PGN Renewal Plan includes having all teachers become members
As evidenced by the mere fact that 26 of the 28 professional growth networks participated in the virtual PGN Day recently, there is considerable interest in the concept, albeit that some of the annual challenges in terms of recruiting new members persist. However, according to Scott Burant, Managing Director, Member Services at the Saskatchewan Teachers’ Federation and member of the PGN Advisory Committee that shared its findings as part of the envisioned PGN Renewal Plan, there could be some significant changes ahead to address those issues.
The vision of the Advisory Committee is that in future, all Federation members (teachers in the province) will be a member of a professional growth network.
This will be accomplished by membership fees for a PGN becoming incorporated as a service available as part of the STF membership. The associated budget required will need to be approved by Council.
Burant explained this would go a long way to increasing the profile of the PGNs. The STF member survey undertaken in 2020 indicated that, while on the increase, still only half the teachers in the province are even aware that PGNs exist.
Burant and his colleagues on the Advisory Committee have been contemplating how the future might unfold for PGNs since 2015. That has included raising the profile, while at the same time looking at the significant governance changes such a shift would entail. The hope is that, if Council gives the go-ahead, the renewal plan could be implemented by the fall of 2021.

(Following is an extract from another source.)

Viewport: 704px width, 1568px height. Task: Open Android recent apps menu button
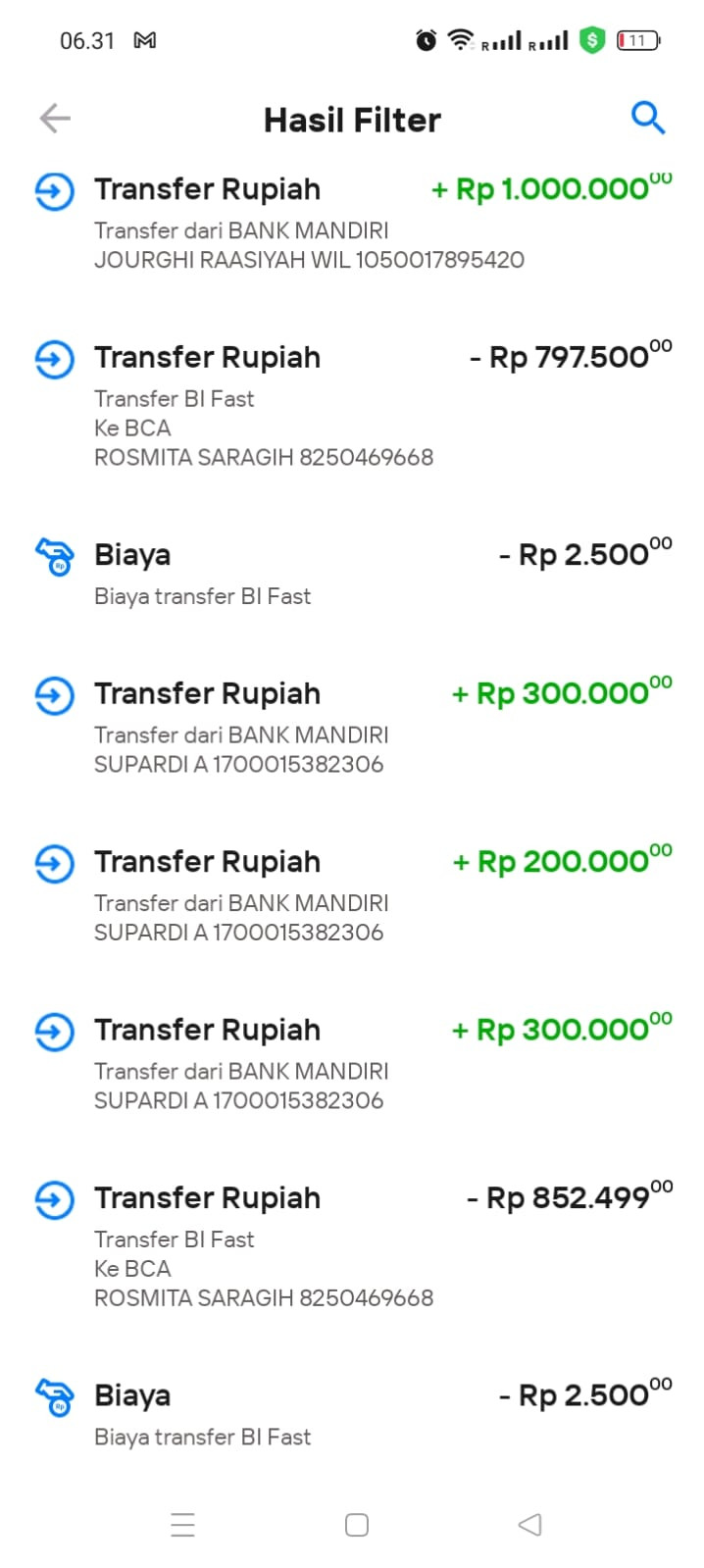tap(182, 1525)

“The timing is everything. It just seems like the right time to proceed with these changes after many years of talking about where it is as a profession that we want to go in offering professional development for teachers,” Burant noted.
“There has been an increase in people’s awareness of PGNs, but it is not highly visible. We hope this will raise the profile and make teachers aware of the rich potential for professional development in their particular subject area,” Burant said. He added the plan is not to make it in any way restrictive and that teachers could change PGNs on an annual basis if they choose.
“Our focus throughout this process is that we want PGNs to focus on activities to support members in terms of professional development activities. It doesn’t have to be limited to holding a conference, but also how to make teachers aware of the resources available. This might be a workshop, whether that was remote or in person.”
Increasing membership in the respective PGNs would play a significant role in the Federation’s long-term goal to expand the range of professional activities that would benefit teachers.
This is seen as being particularly poignant under the current circumstances given that professional growth opportunities are being centralized within school divisions and thereby limited in scope. Burant said the Advisory Committee has also explored, via the governance structure, that instead of the current practice of each PGN electing an executive, in the future there would be elections for a board of directors. He offered that this format would hopefully attract new people to the process.
“The Advisory Committee has been doing some very good work, and I think we have made some strong connections which will ensure their sustainability. Any time there is a change, it can seem overwhelming, but we believe there is an appetite for this. We have to plan so far ahead and so you have to be adaptable. We’re getting feedback along the way so we’re building this as we go.
“It’s been small steps, but our hope is that this renewal will help all PGNs work toward a common vision,” Burant said.